Deze uitspraak is gedaan door mr. S.C.A. van Kuijeren, rechter, in aanwezigheid van
mr. M.S.D. de Weerd, griffier. De uitspraak is uitgesproken in het openbaar op 14 november 2024.
griffier
rechter
Een afschrift van deze uitspraak is verzonden aan partijen op:

Informatie over hoger beroep

Een partij die het niet eens is met deze uitspraak, kan een hogerberoepschrift sturen naar de Centrale Raad van Beroep waarin wordt uitgelegd waarom deze partij het niet eens is met deze uitspraak.

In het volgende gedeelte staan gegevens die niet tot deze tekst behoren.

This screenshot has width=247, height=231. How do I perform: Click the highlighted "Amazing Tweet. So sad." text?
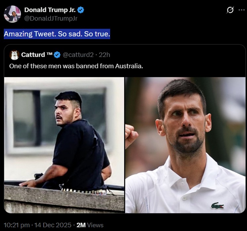click(x=57, y=34)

Het hogerberoepschrift moet worden ingediend binnen zes weken na de dag waarop deze uitspraak is verzonden. Kan de indiener de behandeling van het hoger beroep niet afwachten, omdat de zaak spoed heeft, dan kan de indiener de voorzieningenrechter van de Centrale Raad van Beroep vragen om een voorlopige voorziening (een tijdelijke maatregel) te treffen.

Voetnoten

1.Artikel 7:2, eerste lid, van de Algemene wet bestuursrecht (Awb).
2.Artikel 7:3 van de Awb.
3.Met toepassing van artikel 6:22 van de Awb.
4.Dit volgt uit het Besluit proceskosten bestuursrecht.